Requirement:
The reply needs the lines from the one containing "Viewport: 1507px width, 812px" through the end of the material, each repeated exactly, and no pictures.
Exercise materials Start Marker
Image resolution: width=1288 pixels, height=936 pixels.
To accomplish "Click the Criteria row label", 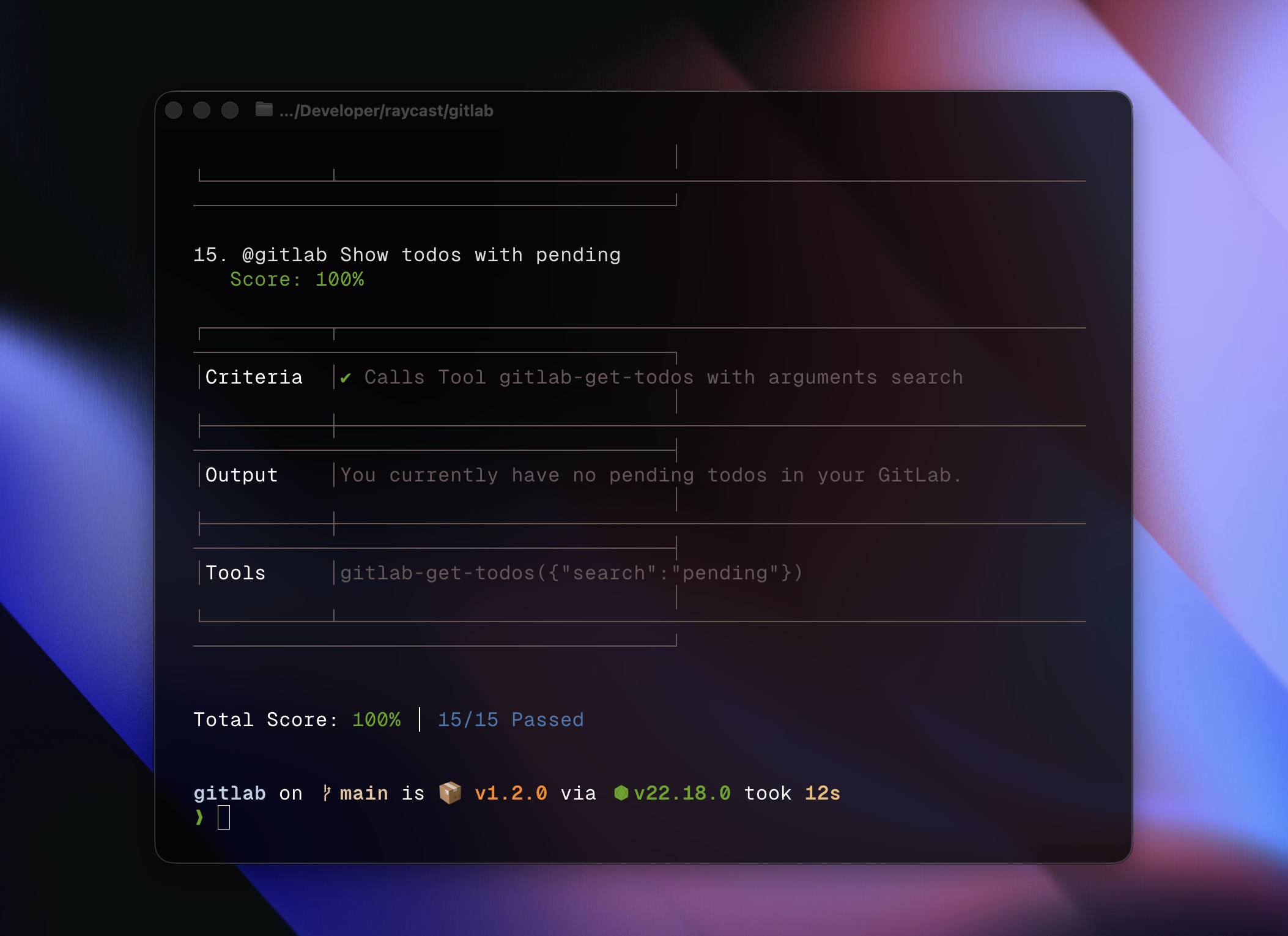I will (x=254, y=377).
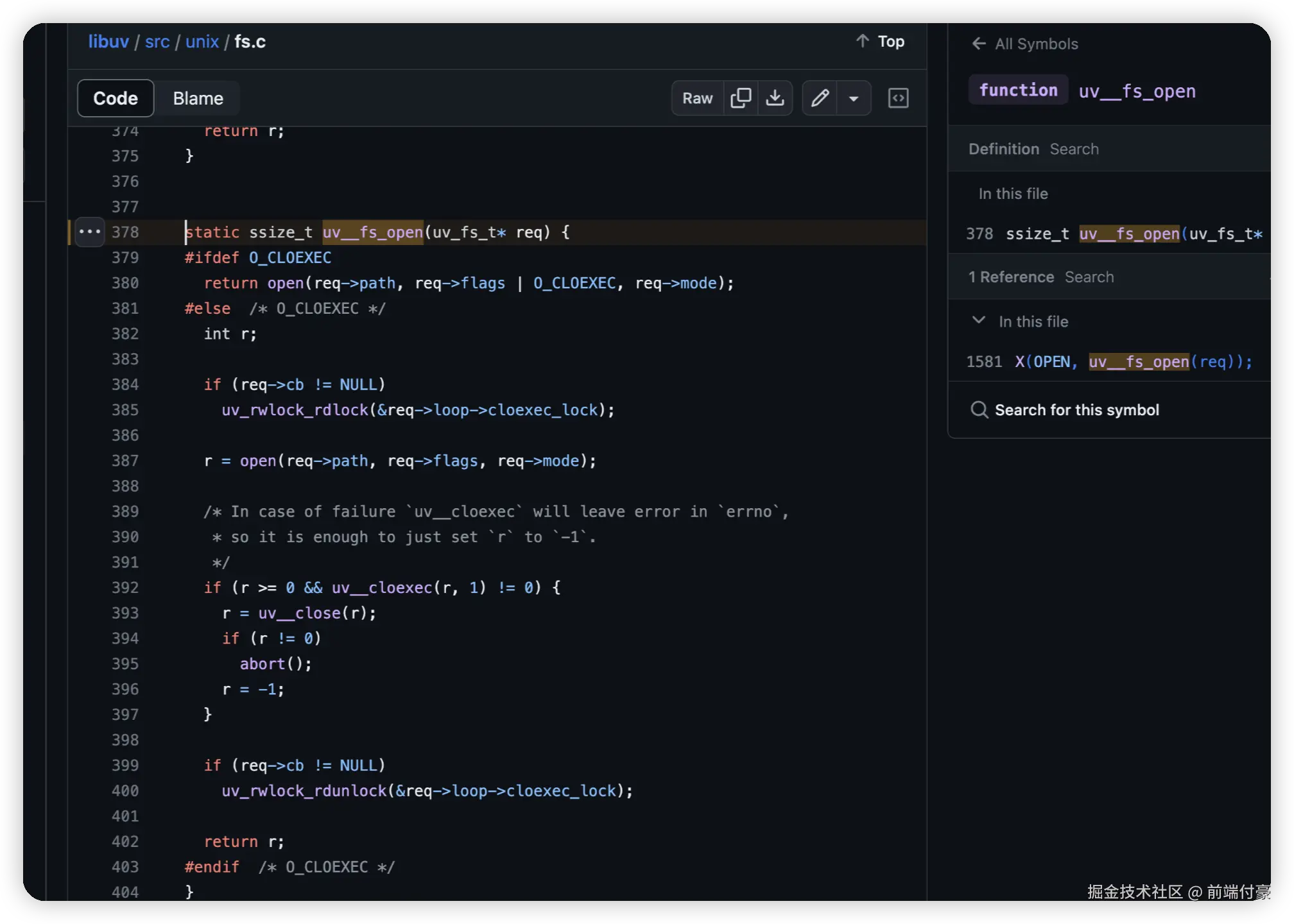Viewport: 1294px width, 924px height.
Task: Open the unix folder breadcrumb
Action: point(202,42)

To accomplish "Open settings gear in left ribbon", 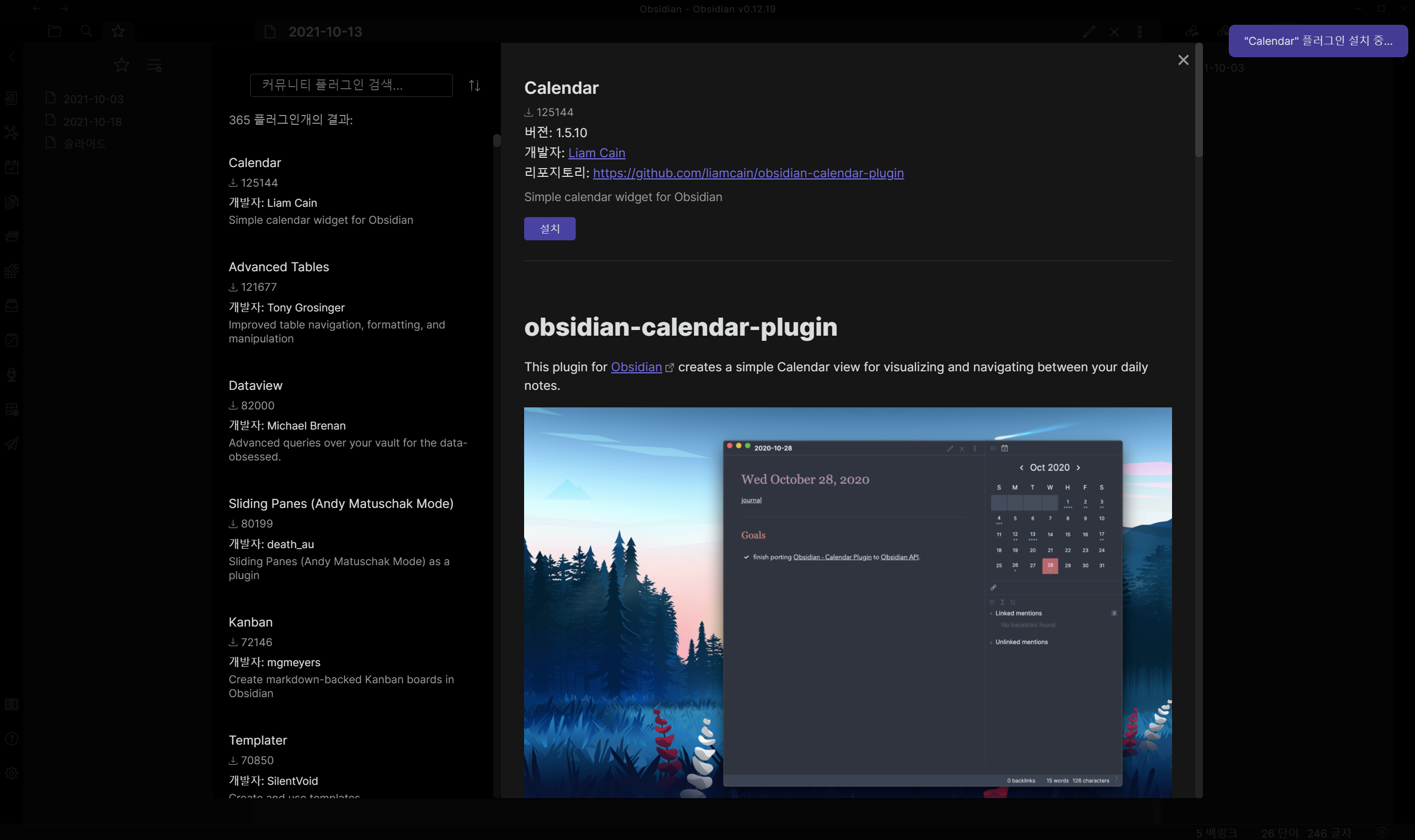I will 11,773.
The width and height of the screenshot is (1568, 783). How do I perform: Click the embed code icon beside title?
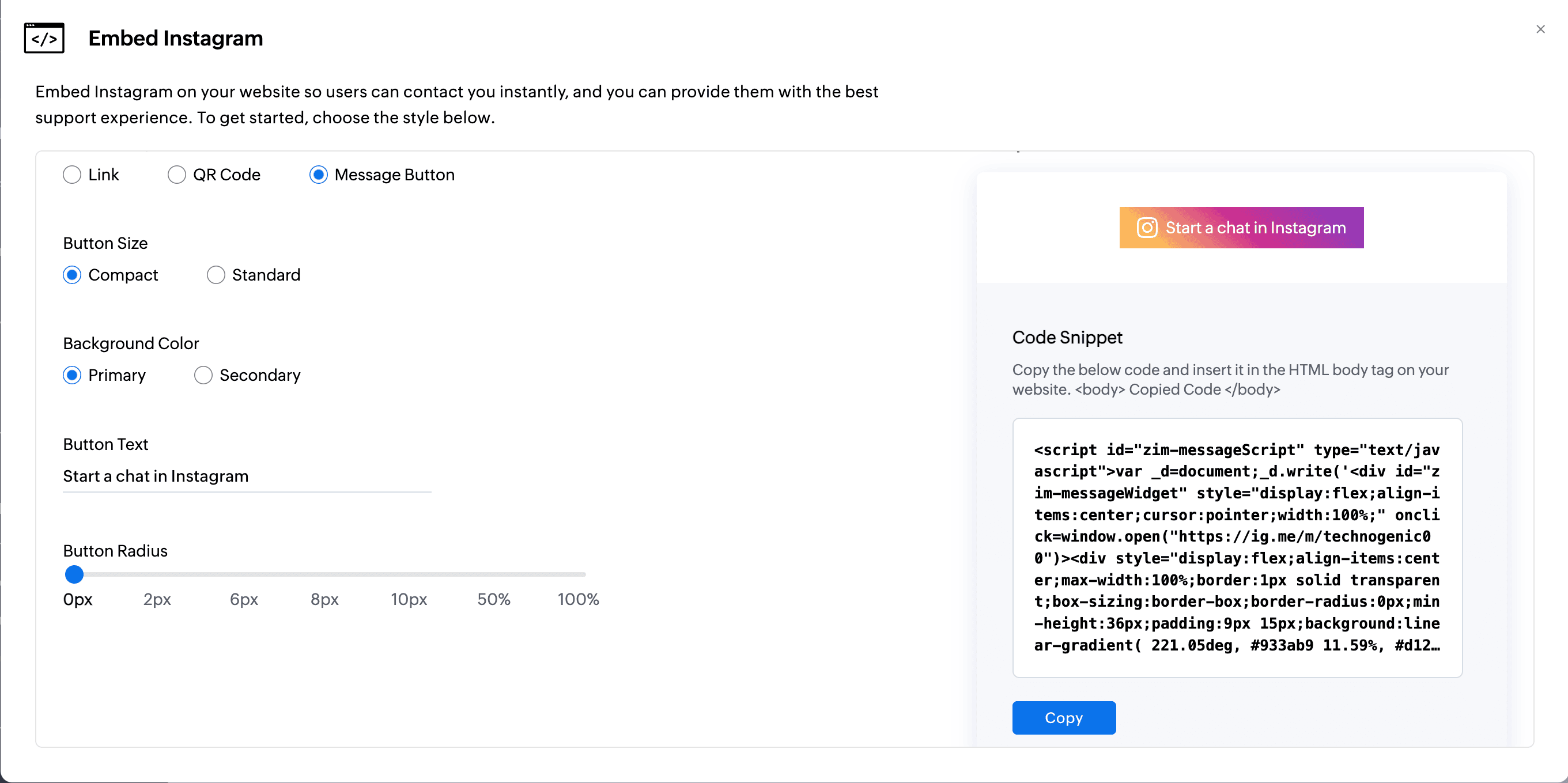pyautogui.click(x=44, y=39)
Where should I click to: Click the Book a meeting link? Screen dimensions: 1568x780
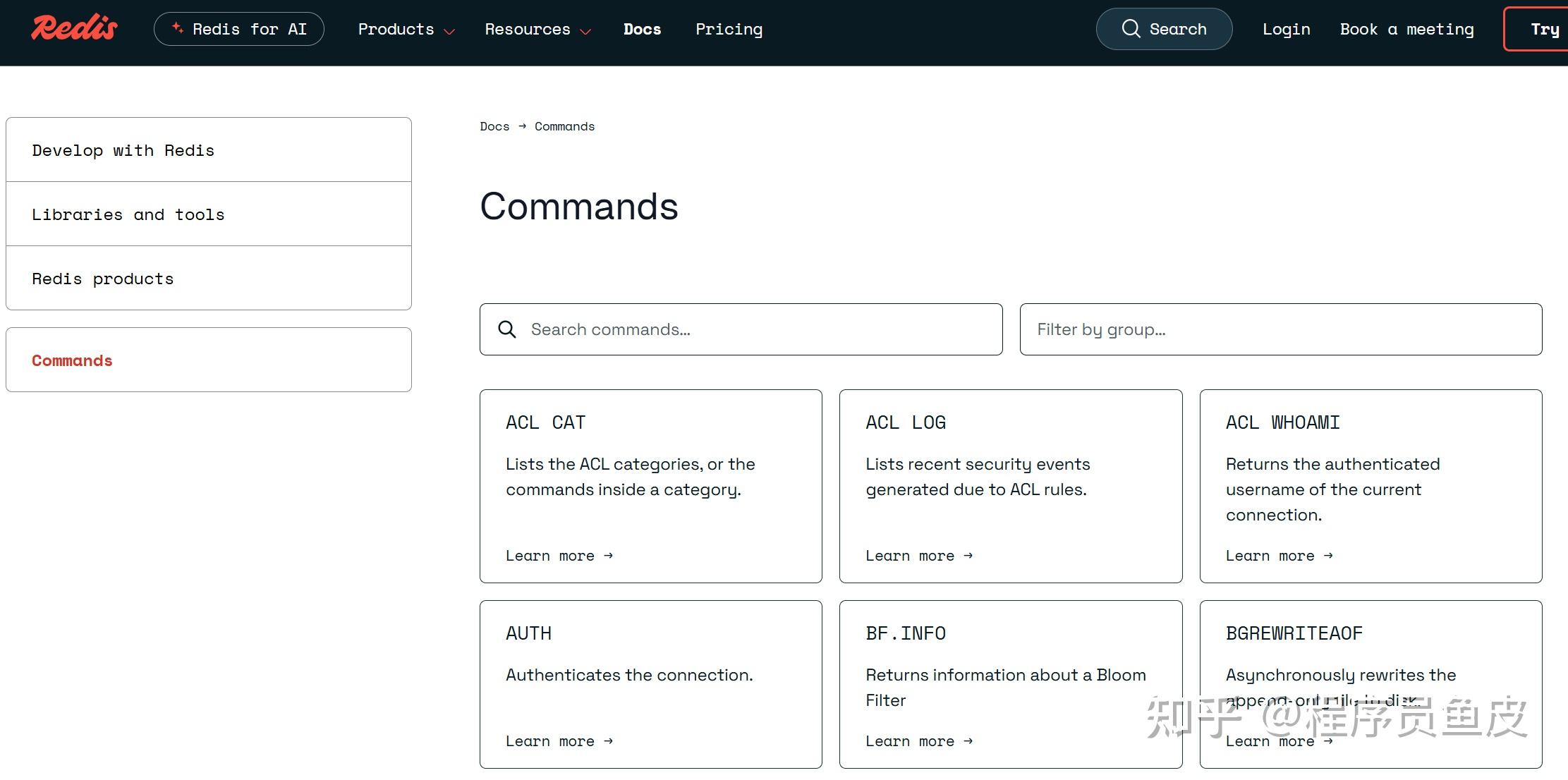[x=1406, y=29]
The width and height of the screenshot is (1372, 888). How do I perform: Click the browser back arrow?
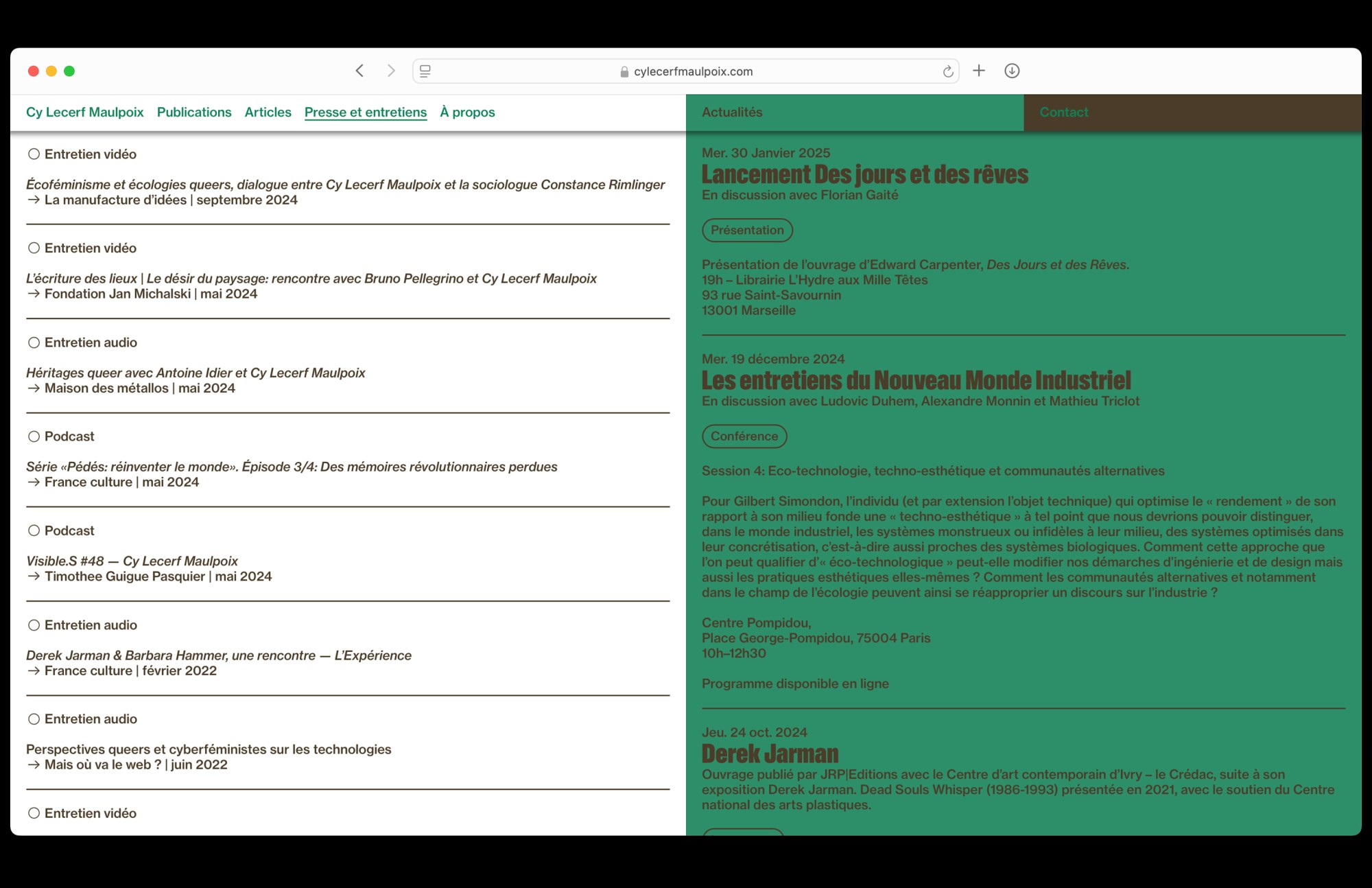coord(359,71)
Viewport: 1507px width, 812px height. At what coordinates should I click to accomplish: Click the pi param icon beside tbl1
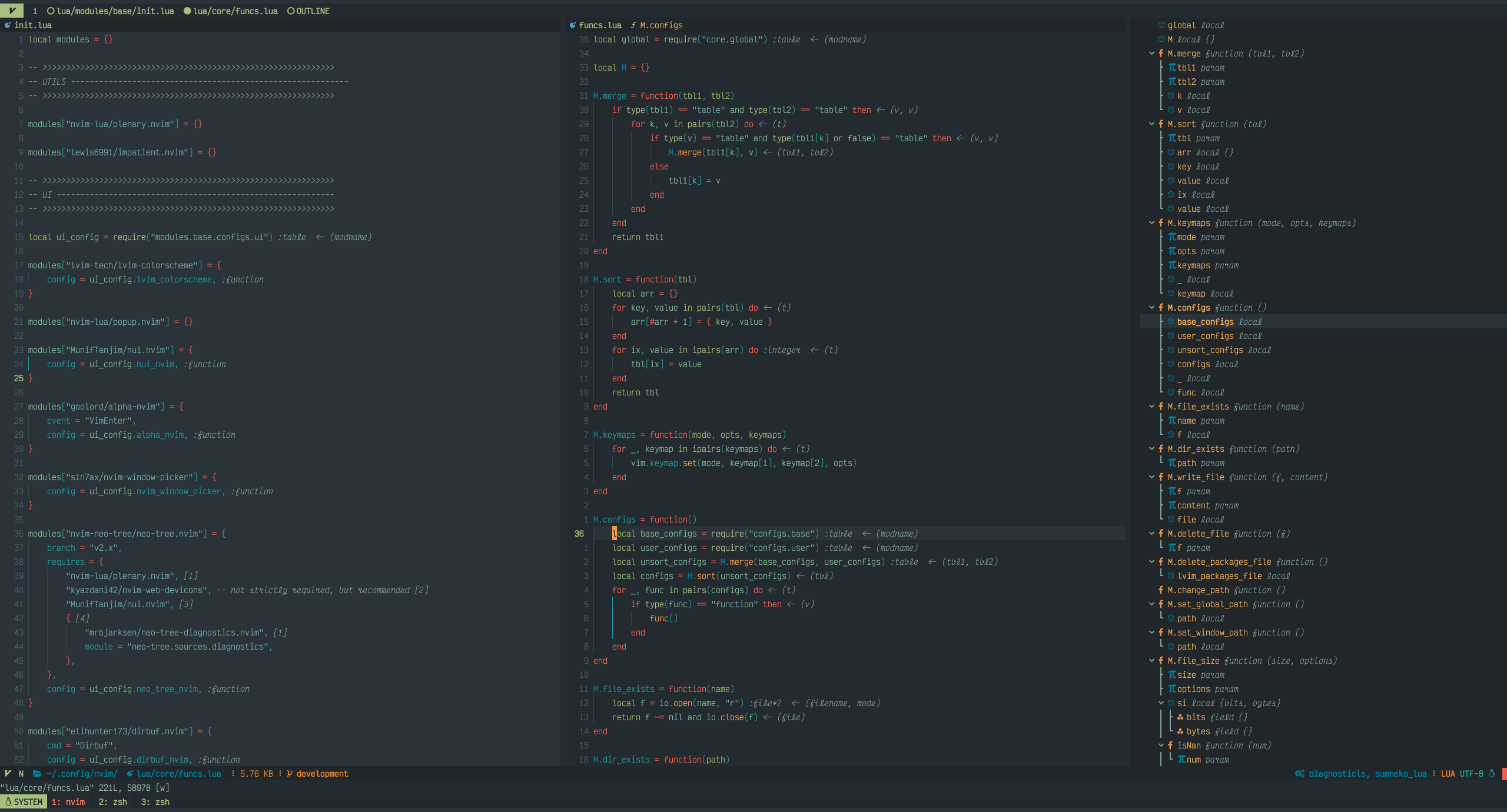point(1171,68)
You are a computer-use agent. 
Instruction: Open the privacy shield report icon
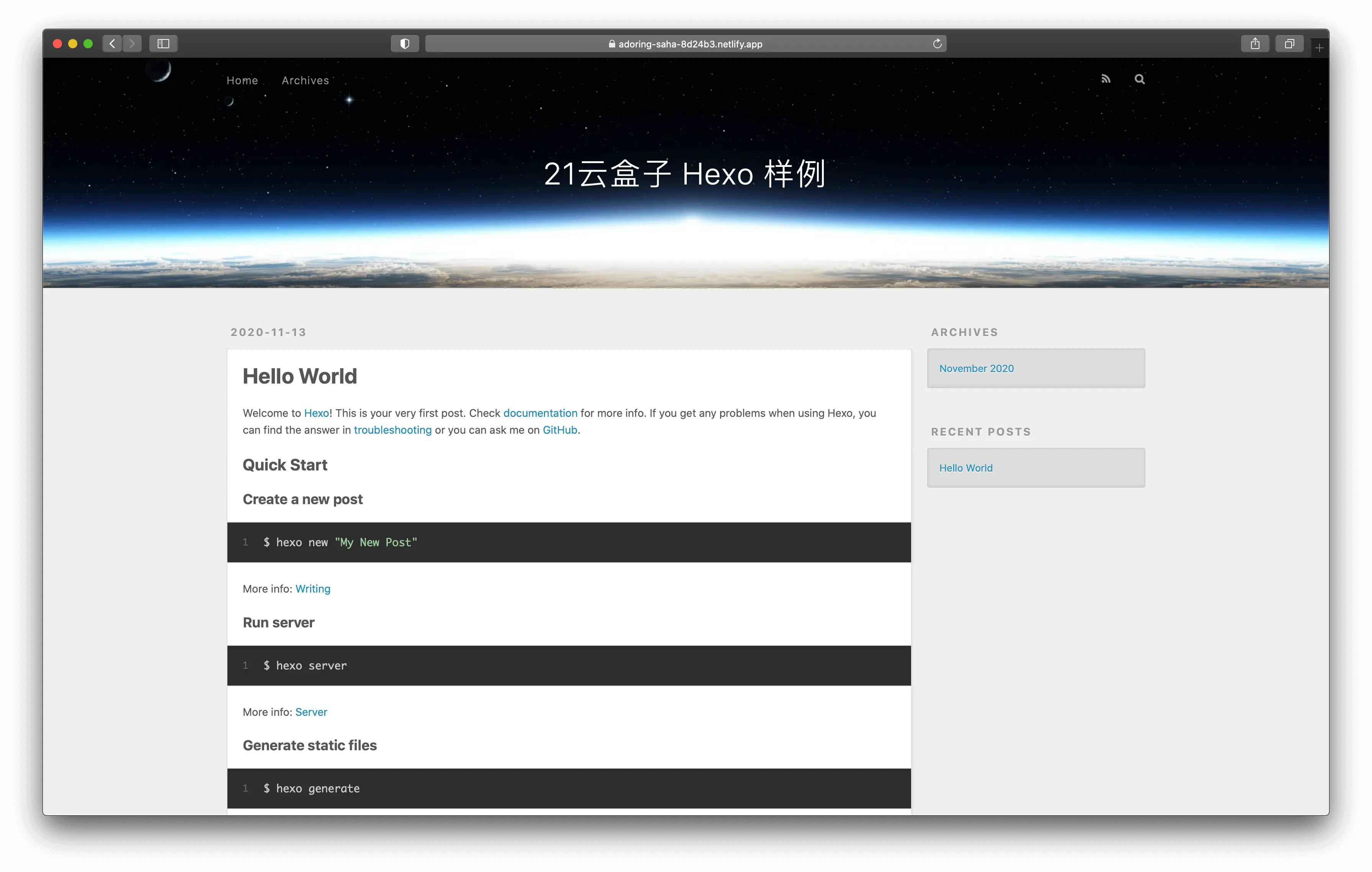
Exercise materials End Marker
Written solution:
Viewport: 1507px width, 812px height. At what coordinates should I click to accomplish: Click the pi param icon beside tbl1
point(1171,68)
You are a computer-use agent. 
Instruction: Open the privacy shield report icon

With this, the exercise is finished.